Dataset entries
▼▼▼
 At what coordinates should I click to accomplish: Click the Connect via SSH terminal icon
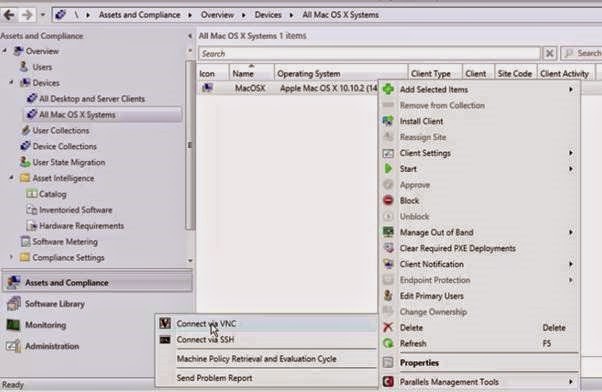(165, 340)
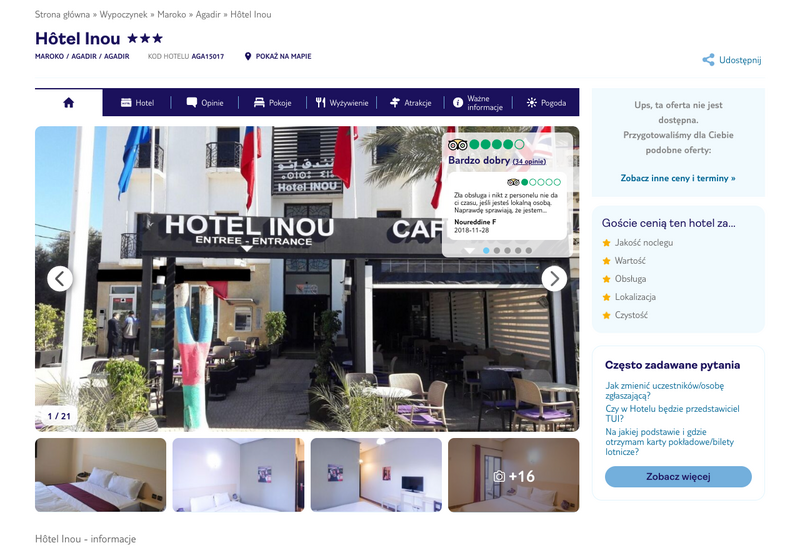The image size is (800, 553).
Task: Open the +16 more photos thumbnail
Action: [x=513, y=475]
▲▲▲
▶ TRY IT
A word-for-word restatement of all the lines above is needed, with the pictures omitted.

▶ RESULT OF THE EXERCISE
 At what coordinates should I click to accomplish: Click the Connect via SSH terminal icon
(165, 340)
The image size is (800, 553).
Task: Open the +16 more photos thumbnail
Action: [x=513, y=475]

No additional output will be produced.